Sync.ME Launches Android Version After Hitting Five Million Installs On iPhone

Cobook, a contact management app alternative to Mac OS X’s default address book, today released its iOS version, which creates a unified address book by syncing your iPhone contacts with data from social networks. But the game just got more competitive, as Sync.ME, a social contact synchronization service which can display on the screen the latest Facebook statuses or photos from the person calling, today launched an Android version of the app, which you can download from the Google Play store here.

Sync.ME syncs your phone contacts with their Facebook info, including emails, photos, and birthdays, by using a proprietary algorithm that they say can identify and match contacts in spite of potential misspellings and slight text variations between the user’s phonebook and the way it appears on Facebook.

The new Android app also updates the native address book on a user’s phone, which means other third-party apps can use the right information, as well. For example, if a user has WhatsApp on their phone, it will be able to access and use the updated and accurate contact info. The app runs automatically in the background on Android phones and checks for updates every day.

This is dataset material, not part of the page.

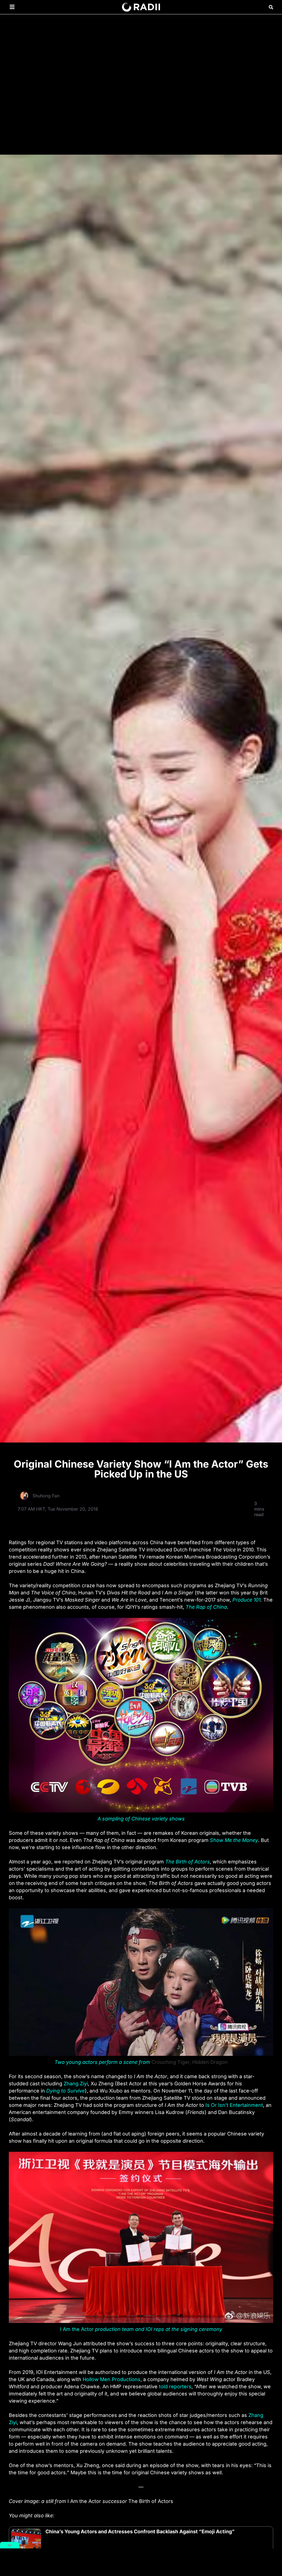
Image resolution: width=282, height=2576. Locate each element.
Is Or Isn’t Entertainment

As a result it claims to be syncing a billion contacts a week now. So its move into Android should boost its numbers even further. Sync.ME founder and CTO Ken Vinner says the company wants to become a standard for contact syncing across mobile and social platforms, and they are well-funded to achieve this, recently closing a $4 million funding round with undisclosed private investors.

SyncME competes with other iOS address book replacement apps, including Cobook, a bootstrapped startup from Latvia which has seen 300,000 downloads of its Mac app, Addappt, Plaxo, Brewster and Xobni’s Smartr, among others.